Immobilization of proteins via arginine residues

A new method for activating polyacrylamide beads to bind proteins via arginine residues is described. The linking reagent, 4-(oxyacetyl)phenoxyacetic acid (OAPA), has been synthesized and characterized. OAPA reacts with arginine or N alpha-acetyl-L-arginine with a stoichiometry of 2 to 1. As expected for an arginine-specific reagent, OAPA inactivates horse liver alcohol dehydrogenase in a time-dependent manner, with the rate of this inactivation decreasing sixfold in the presence of 1 mM NADH. The presence of the carboxyl group in the linking reagent allows efficient coupling to aminated polyacrylamide beads. These derivatized beads are capable of binding various proteins via arginine residues in a time- and pH-dependent manner.
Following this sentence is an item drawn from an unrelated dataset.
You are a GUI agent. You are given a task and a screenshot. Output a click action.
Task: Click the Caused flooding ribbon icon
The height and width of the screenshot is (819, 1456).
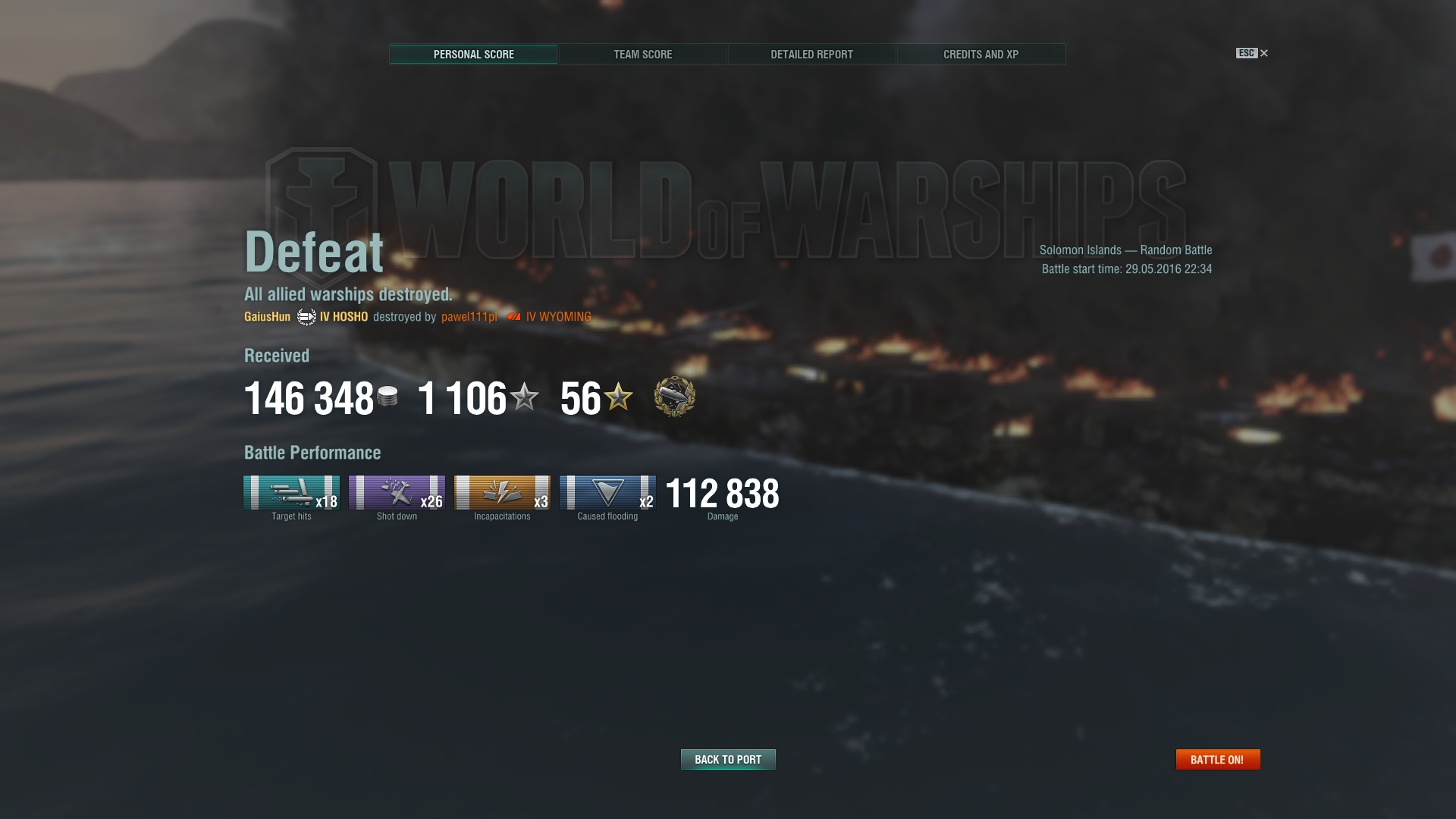tap(607, 493)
Capacities range from less than 0.5 mg/ml to greater than 11 mg/ml, depending on the protein. The proteins are bound in a stable linkage, and preblocking the beads with either arginine or N alpha-acetyl-L-arginine eliminates all protein binding. Preblocking of the protein ubiquitin with OAPA reduces binding to a level compatible with the amount of underivatized ubiquitin remaining. The specificity, water solubility, negative charge, and linking ability of OAPA make it an especially valuable tool, both as a protein-modification reagent and as a linking reagent in preparing specialized affinity chromatographic media.